• [WHAT IS EXPECTED]:
The response must match the data below exactly, line for line.

[LISTED RECORDS Boundary: Start]

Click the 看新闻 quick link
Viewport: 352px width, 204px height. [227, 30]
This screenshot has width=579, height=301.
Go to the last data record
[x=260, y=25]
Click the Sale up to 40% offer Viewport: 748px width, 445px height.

[LISTED RECORDS Boundary: End]

• [EXERCISE RESULT]:
Click the 看新闻 quick link
Viewport: 352px width, 204px height. [227, 30]
This screenshot has width=579, height=301.
Go to the last data record
[x=260, y=25]
Click the Sale up to 40% offer Viewport: 748px width, 445px height.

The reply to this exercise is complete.